So all this is quite amusing, but it is noticeable that no one emails the far more interesting example of the fateful mispunctuated telegram that precipitated the Jameson Raid on the Transvaal in 1896 – I suppose that’s a reflection of modern education for you. Do you know of the Jameson Raid, described as a “fiasco”? Marvellous punctuation story. Throw another log on that fire. The Transvaal was a Boer republic at the time, and it was believed that the British and other settlers around Johannesburg (who were denied civil rights) would rise up if Jameson invaded. But unfortunately, when the settlers sent their telegraphic invitation to Jameson, it included a tragic ambiguity:

    It is under these circumstances that we feel constrained to call upon you to come to our aid should a disturbance arise here the circumstances are so extreme that we cannot but believe that you and the men under you will not fail to come to the rescue of people who are so situated.

As Eric Partridge points out in his Usage and Abusage, if you place a full stop after the word “aid” in this passage, the message is unequivocal. It says, “Come at once!” If you put it after “here”, however, it says something more like, “We might need you at some later date depending on what happens here, but in the meantime – don’t call us, Jameson, old boy; we’ll call you.” Of course, the message turned up at The Times with a full stop after “aid” (no one knows who put it there) and poor old Jameson just sprang to the saddle, without anybody wanting or expecting him to.

> [REQUESTS]:
1: In the passage on the Jameson Raid telegram, which newspaper received the message with a full stop after "aid"?
2: Reproduce the part of the Jameson Raid passage starting at "As Eric Partridge" and ending at "expecting him to.".
3: Write the next part of the Jameson Raid passage, picking up after its final sentence.

> [DATA]:

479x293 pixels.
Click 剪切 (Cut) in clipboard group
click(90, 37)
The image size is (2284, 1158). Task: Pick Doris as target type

> [RESPONSE LIST]:
1: The Times

2:
As Eric Partridge points out in his Usage and Abusage, if you place a full stop after the word “aid” in this passage, the message is unequivocal. It says, “Come at once!” If you put it after “here”, however, it says something more like, “We might need you at some later date depending on what happens here, but in the meantime – don’t call us, Jameson, old boy; we’ll call you.” Of course, the message turned up at The Times with a full stop after “aid” (no one knows who put it there) and poor old Jameson just sprang to the saddle, without anybody wanting or expecting him to.

3:
All of which substantiates Partridge’s own metaphor for punctuation, which is that it’s “the line along which the train (composition, style, writing) must travel if it isn’t to run away with its driver”. In other words, punctuation keeps sense on the rails. Of course people will always argue over levels of punctuation, accusing texts of having too much or too little. There is an enjoyable episode in Peter Hall’s Diaries when, in advance of directing Albert Finney in Hamlet, he “fillets” the text of “practically all its punctuation except what is essential to sense” and then finds he has to live with the consequences. On August 21, 1975, he notes, “Shakespeare’s text is always absurdly over-punctuated; generations of scholars have tried to turn him into a good grammarian.” All of which sounds sensible enough, until we find the entry for the first rehearsal on September 22, which he describes as “good” but also admits was “a rough and ready, stumbling reading, with people falling over words or misplaced emphases”.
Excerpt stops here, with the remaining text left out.